I always wake up with puffy eyes.
“Always sleep on two pillows, take gel ice packs and put them on your eyelids for 10 minutes in the morning, keep your eye serum in the refrigerator and put the cool gel on your eyes to take down the swelling,” Jaliman says. Unless you have an eye infection, an injury or simply allergies, eye puffiness is primarily caused by fluid retention in the tissue around your eyes, which happens sometimes just because of the position we sleep in — we are too parallel with the floor. “Look for caffeine in ingredients. The caffeine will help constrict the blood vessels which will help take the swelling down. Also, avoid excess salt, artificial sweeteners and MSG which tend to make the eyes swell, and take Benadryl or an antihistamine if your eyes are swelling due to pollen.”
I have bumps all over my skin. What are they and how do I treat them?
“Always make certain to take your make-up off before you go to sleep, and look for non-comedogenic products,” Jaliman says. “Also, never use a primer with silicones in it, as they’re known to clog the pores.” Bumpy skin can be classified as any condition ranging from acne, to blackheads and even keratosis pilaris — also known as “chicken skin.” “Use a sonic cleansing brush which helps exfoliate the dead skin on a daily basis and use a toner with lactic or glycolic acid.” In general, lactic is known to be gentler for sensitive skin, as it is more moisturizing, and glycolic is best for oily skin, as it helps to reduce excessive oil production.
I know hyperpigmentation is normal, but what can I do to counteract it?
“Wear sunscreen every day, rain or shine,” Jaliman says. “UV light, even through a window, will make pigment worse, so wear SPF 30 or above.” Sun exposure is the number one cause of hyperpigmentation in the skin, as it is sunlight which triggers the production of melanin the skin, almost as a defense mechanism, as melanin then serves as the body’s natural sun block.

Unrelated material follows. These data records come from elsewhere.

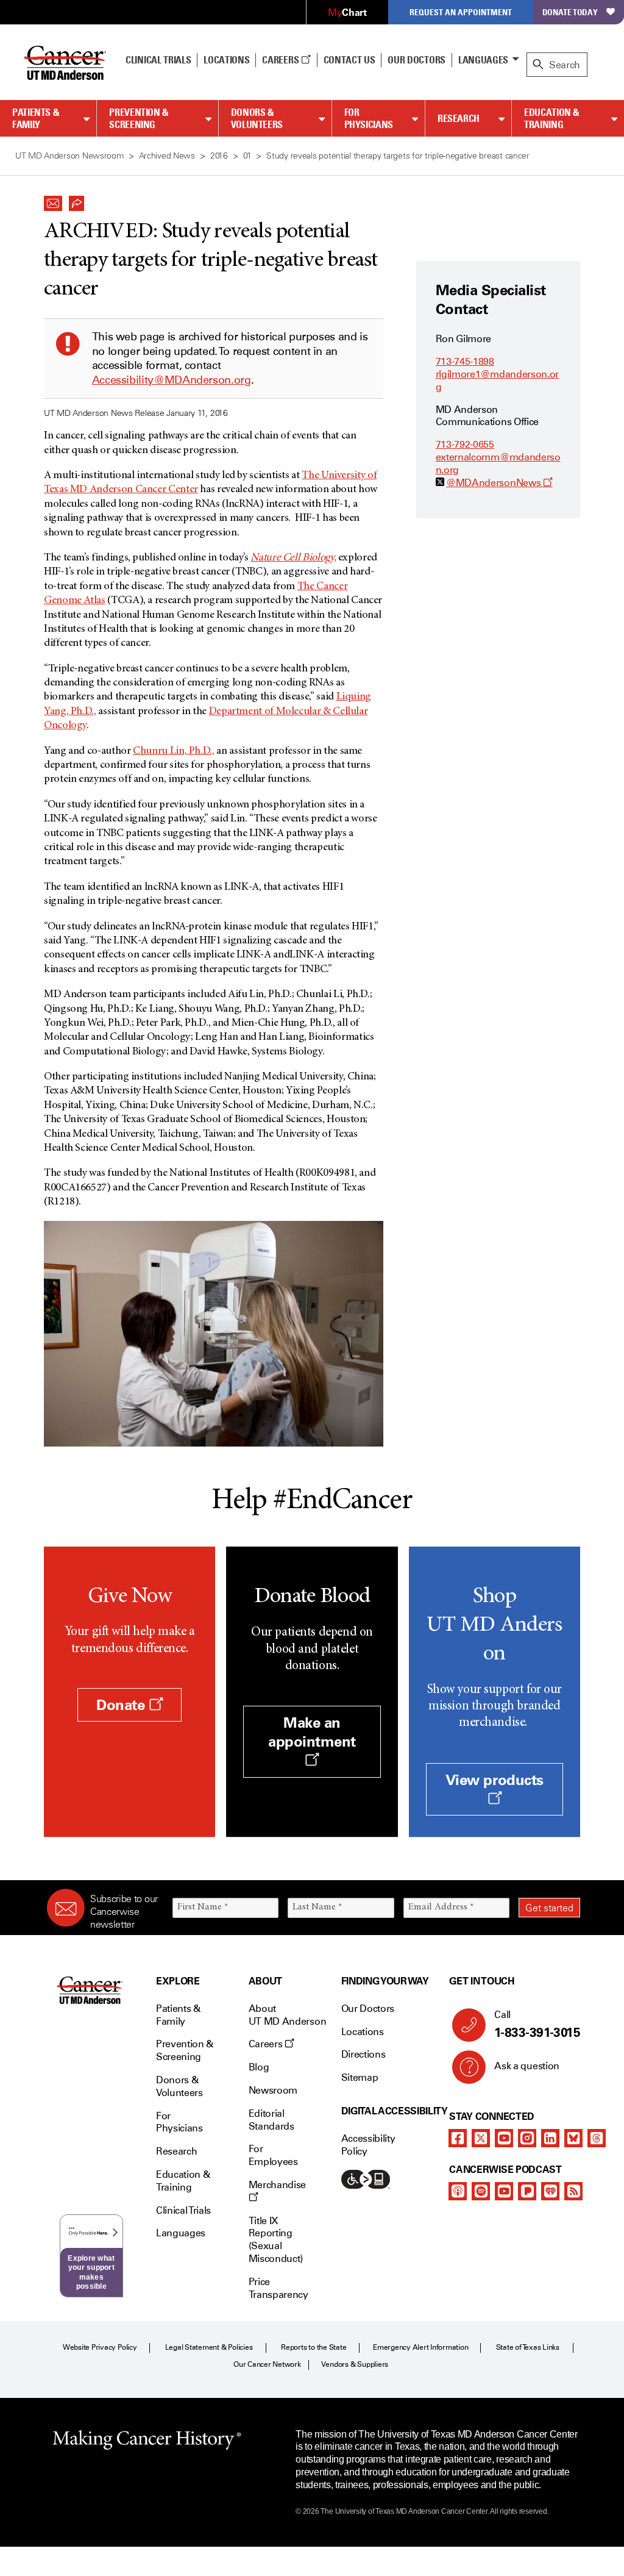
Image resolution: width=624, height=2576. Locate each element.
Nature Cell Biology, (293, 558)
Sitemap (359, 2077)
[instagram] (527, 2138)
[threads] (596, 2138)
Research (459, 118)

Hyperpigmentation can manifest in anything like sun spots, melasma, or post-inflammatory hyperpigmentation. “Look for products with licorice extract, niacinamide, arbutin and vitamin C. In strong sun always wear a hat with at least a 2-inch brim and avoid the sun from 10 a.m.-2 p.m.” When it comes to the cosmetic treatments Jaliman likes best to combat hyperpigmentation, she recommends the Clear & Brilliant and Permea lasers done in a series of four treatments done one month apart. She also uses the RevLite laser, which has no down time, but takes six treatments to decrease pigmentation.

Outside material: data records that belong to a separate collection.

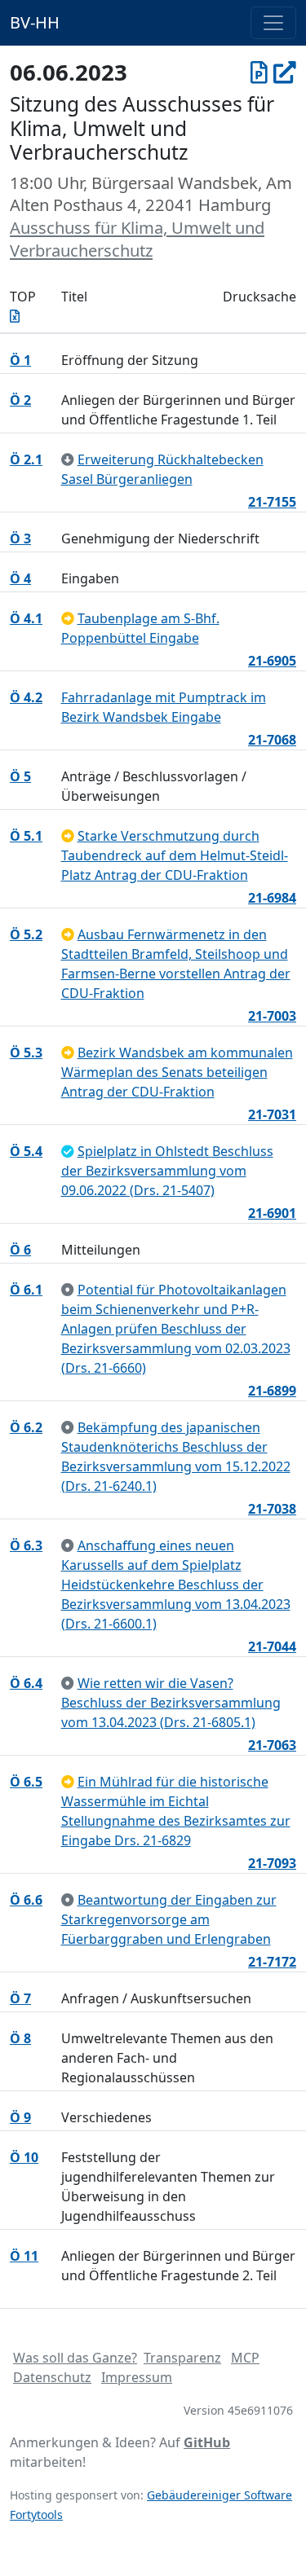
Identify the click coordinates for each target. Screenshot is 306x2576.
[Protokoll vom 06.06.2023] (259, 71)
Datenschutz (52, 2377)
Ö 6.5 (26, 1782)
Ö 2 (20, 400)
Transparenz (182, 2358)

My hair is thinning, help!
“Make certain that you have a well-balanced diet and you have enough protein,” Jaliman says. “Additionally, see your physician and have blood tests done to make sure you’re not iron deficient, don’t have a thyroid issue or that your vitamin D is not low.” Studies have found that eating the right amount of protein is important for hair growth because hair follicles are made up primarily of protein. Additionally, low iron levels can cause anemia, which has been linked to hair loss, and Vitamin D and B vitamins may help promote strong, healthy hair. “I recommend OTC Rogaine five percent for women nightly, and 2.5 mg of Biotin. Biotin Eu Natural is my favorite because it’s vegetarian and has few ingredients.”